19. | Please present pro forma reserve information and pro forma standardized measure of discounted future net cash flows information comparable to the disclosures required by FASB ASC 932-235-50. Refer to SAB Topic 2D. |
Response: See page 95. The pro forma adjustments include adjustment to reflect value of the Matrix oil and gas properties.
20. Please include pro forma adjustments to depict the tax effect of the merger, if appropriate.
Response: We believe that no pro forma adjustments are required to depict the tax effect of the merger.
Unaudited Pro Forma Condensed Combined Balance Sheet
21. | We note various inconsistencies between your purchase price allocation and the related pro forma adjustments which would generally need to be clarified and resolved through revision or disclosure as appropriate. However, if you have not properly identified the accounting acquirer other revisions will be necessary. We will further consider the presentation along with your response to the other comment in this letter regarding the accounting acquirer determination. |
Response: We have corrected the inconsistencies between the purchase price allocations and the related pro forma adjustments.

* [Written instruction 1]: In the records, update the lines from the line with "Describe the element" up to and including the line with "at that location." by replacing "screenshot" with "screen capture" and keeping everything else the same. Return only those lines, and leave the pictures out.

* [Dataset excerpts]:
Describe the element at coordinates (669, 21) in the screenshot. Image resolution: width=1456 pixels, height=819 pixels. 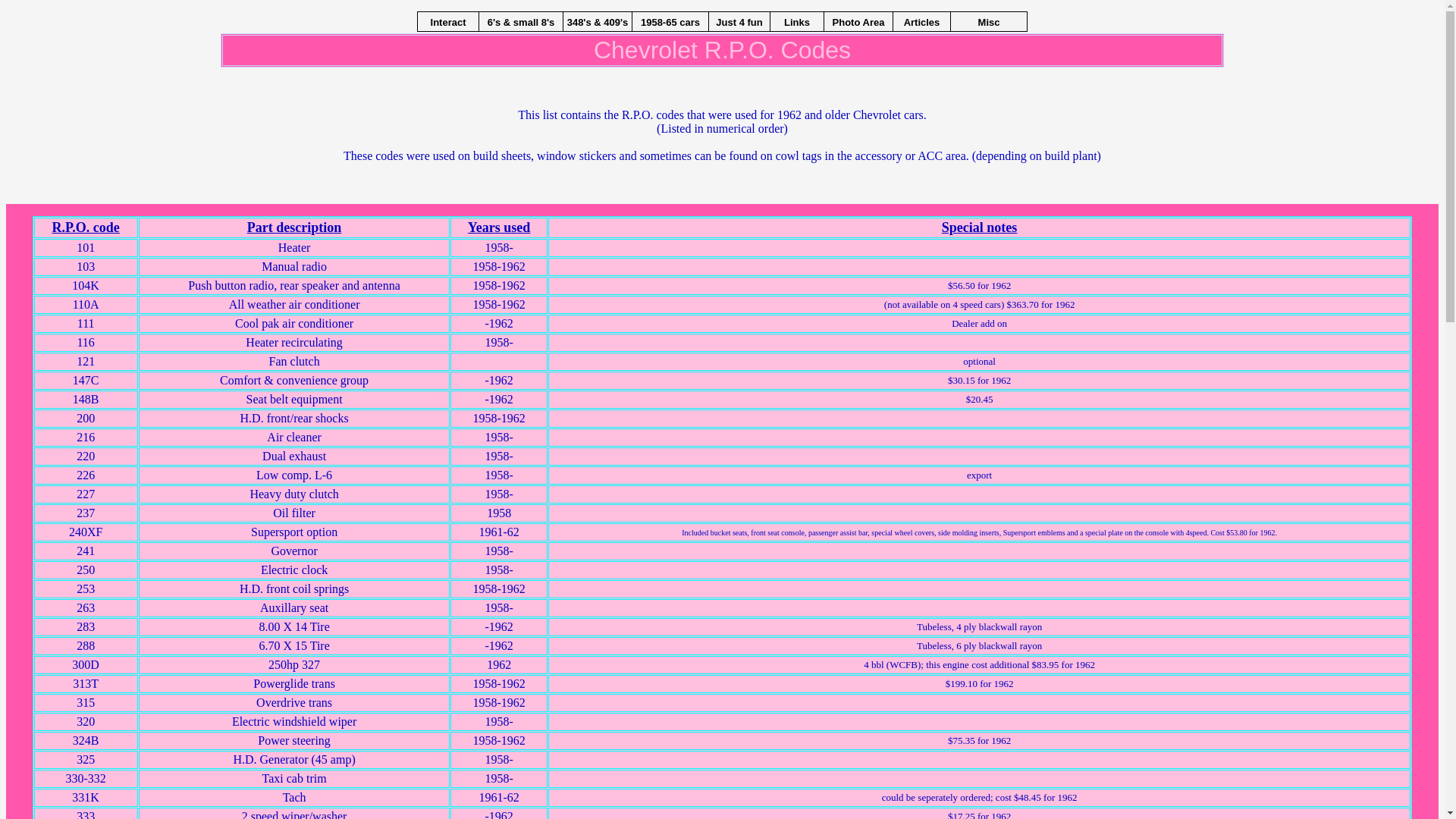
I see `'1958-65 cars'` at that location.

...

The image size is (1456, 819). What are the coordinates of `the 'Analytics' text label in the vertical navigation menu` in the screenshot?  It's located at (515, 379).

* * *

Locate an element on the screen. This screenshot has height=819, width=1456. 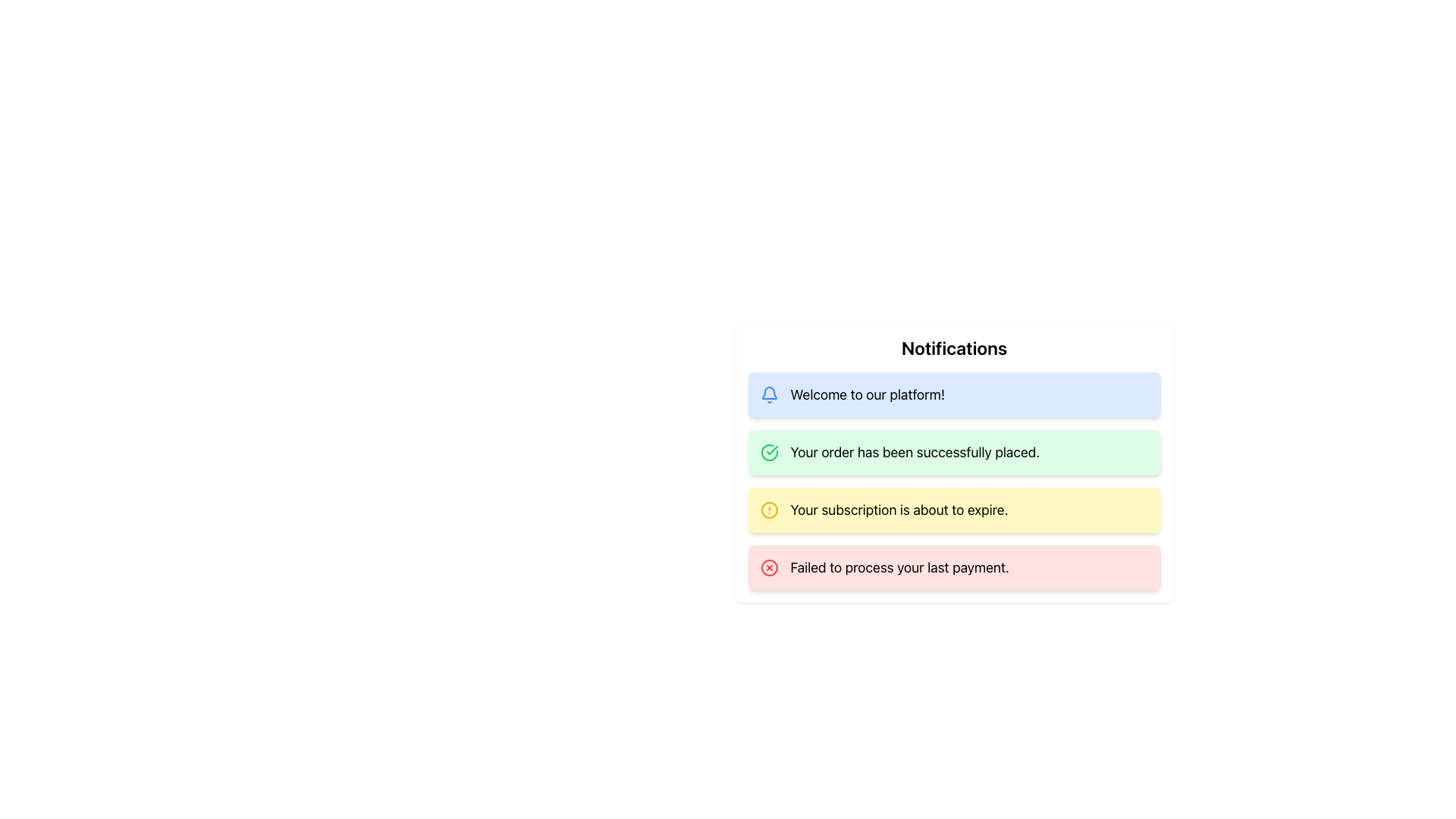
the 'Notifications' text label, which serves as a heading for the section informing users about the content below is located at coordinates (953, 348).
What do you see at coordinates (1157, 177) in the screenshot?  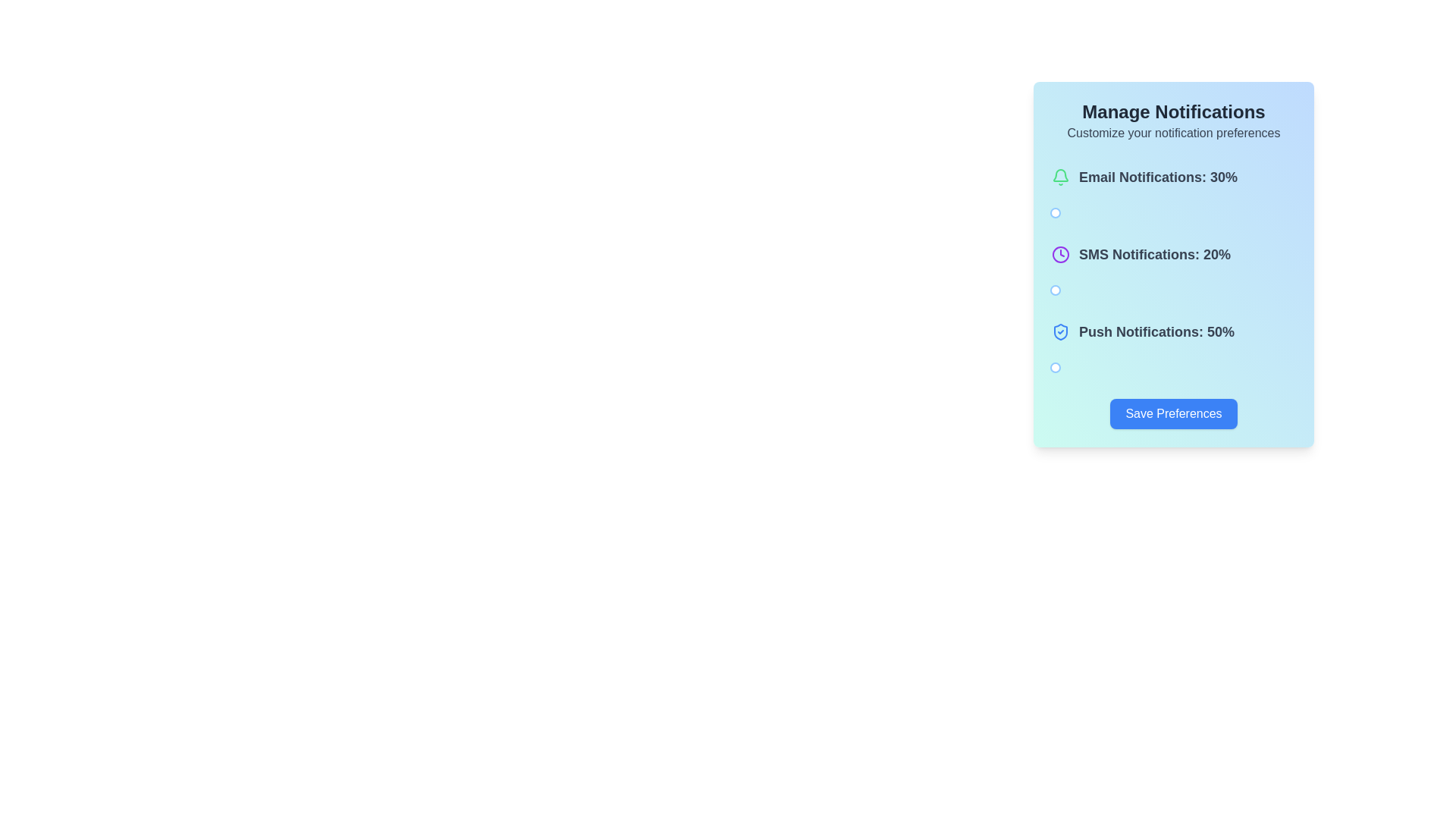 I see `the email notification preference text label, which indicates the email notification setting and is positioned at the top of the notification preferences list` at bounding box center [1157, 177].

* [Written instruction 2]: Copy the passage from the pro forma comment responses word for word, from "Response: We believe" up to and including "pro forma adjustments.".

* [Full answer 1]:
Describe the element at coordinates (669, 21) in the screen capture. Image resolution: width=1456 pixels, height=819 pixels. 
I see `'1958-65 cars'` at that location.

* [Full answer 2]:
Response: We believe that no pro forma adjustments are required to depict the tax effect of the merger.
Unaudited Pro Forma Condensed Combined Balance Sheet
21. | We note various inconsistencies between your purchase price allocation and the related pro forma adjustments which would generally need to be clarified and resolved through revision or disclosure as appropriate. However, if you have not properly identified the accounting acquirer other revisions will be necessary. We will further consider the presentation along with your response to the other comment in this letter regarding the accounting acquirer determination. |
Response: We have corrected the inconsistencies between the purchase price allocations and the related pro forma adjustments.